• [AIM OF THE TASK] Swap "setFollowSymlinks" for "setTraverseSymlinks" throughout the thread on traversing symbolic links, and give the passage between "setFollowSymlinks :: Bool" and "to them all.", inclusive, with that change made.

• [GIVEN TEXT]

■ ■ ■ ■ ■

Allow traversal of symbolic links with find*

jwiegley commented 12 years ago

I'm writing a utility that needs to descend into all directories under a directory given by the user. It shouldn't matter whether these are symbolic links or real directory. However, with Shelly's findFold, I can see no way to descend into symbolic links to directories.

gregwebs commented 12 years ago

Yeah, symlinks are intentionally filtered out right now. One problem is that they can lead to circular (never-ending) finds. The symlink filtering can probably be made just a normal directory filter. But I want this filter on by default. Can you suggest an API to support both use cases?

jwiegley commented 12 years ago

Greg Weber notifications@github.com writes:

Yeah, symlinks are intentionally filtered out right now. One problem is that they can lead to circular (never-ending) finds. The symlink filtering can probably be made just a normal directory filter. But I want this filter on by default. Can you suggest an API to support both use cases?

How about something along the lines of:

setFollowSymlinks :: Bool -> Sh ()

And then I could do this:

foo :: Sh [FilePath]
foo = shelly $ do
  setFollowSymlinks True
  find (fromText "/tmp")

I'm not sure if that's the best way, but it avoids having to create a new family of finding functions, or having to pass an option down to them all.

■ ■ ■ ■ ■

• [GIVEN INFORMATION]
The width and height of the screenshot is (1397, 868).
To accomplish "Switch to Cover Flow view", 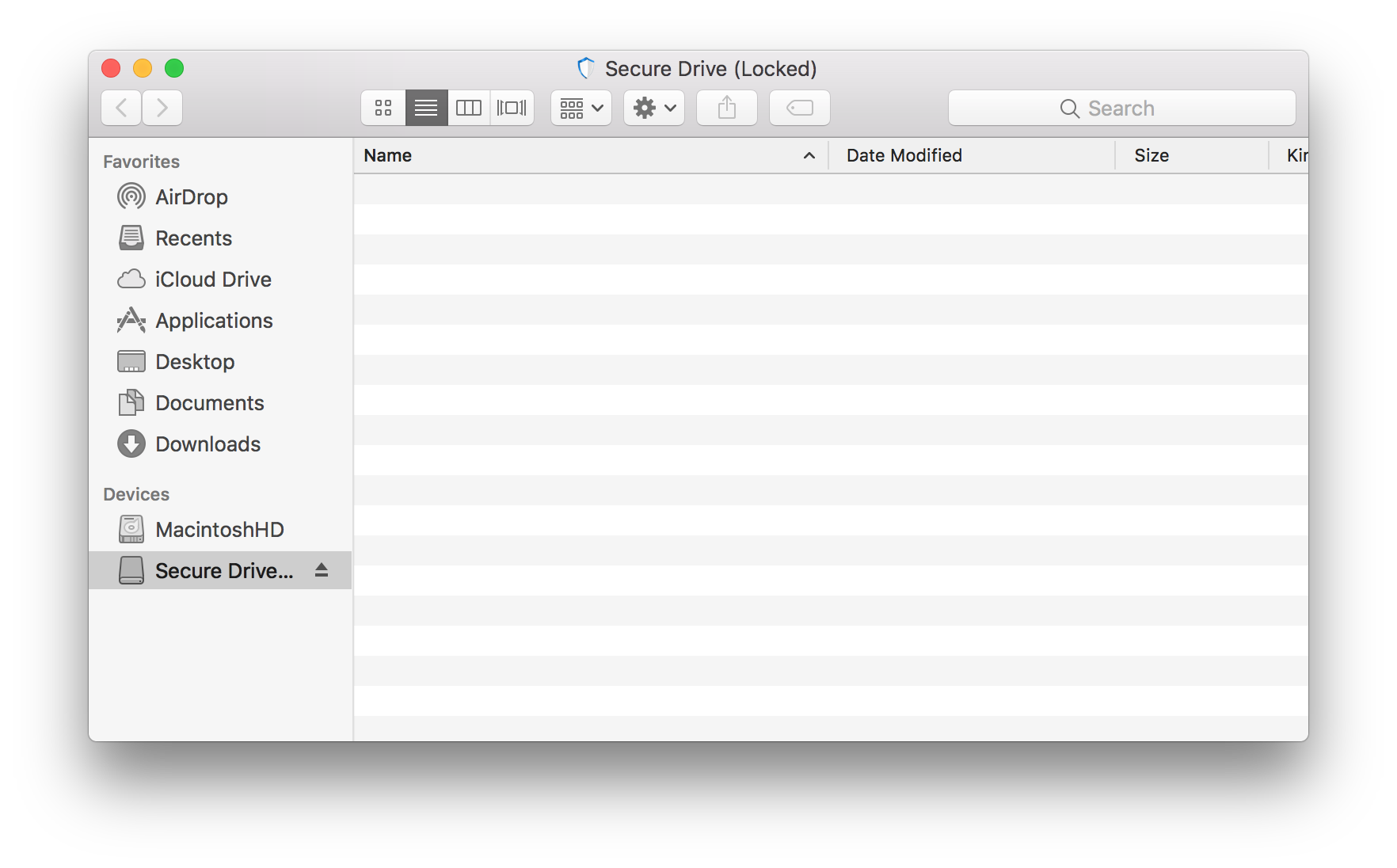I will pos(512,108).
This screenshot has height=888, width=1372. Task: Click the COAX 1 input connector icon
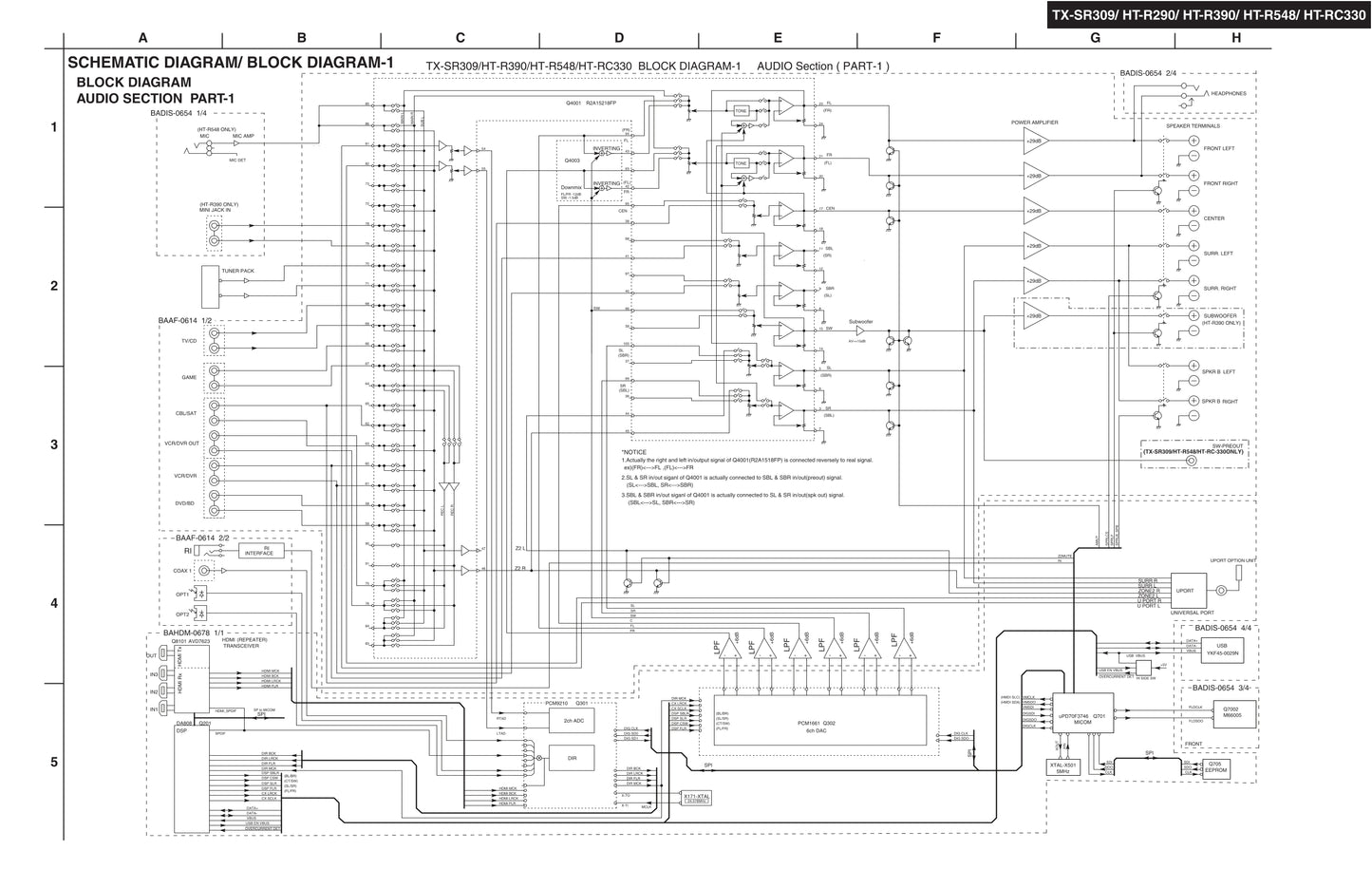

■ ■ ■ ■ ■

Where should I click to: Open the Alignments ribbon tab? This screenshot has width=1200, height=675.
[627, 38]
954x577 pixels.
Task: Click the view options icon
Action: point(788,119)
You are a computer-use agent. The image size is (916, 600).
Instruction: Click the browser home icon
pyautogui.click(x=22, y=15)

■ ■ ■ ■ ■

• [RESPONSE]
setTraverseSymlinks :: Bool -> Sh ()

And then I could do this:

foo :: Sh [FilePath]
foo = shelly $ do
  setTraverseSymlinks True
  find (fromText "/tmp")

I'm not sure if that's the best way, but it avoids having to create a new family of finding functions, or having to pass an option down to them all.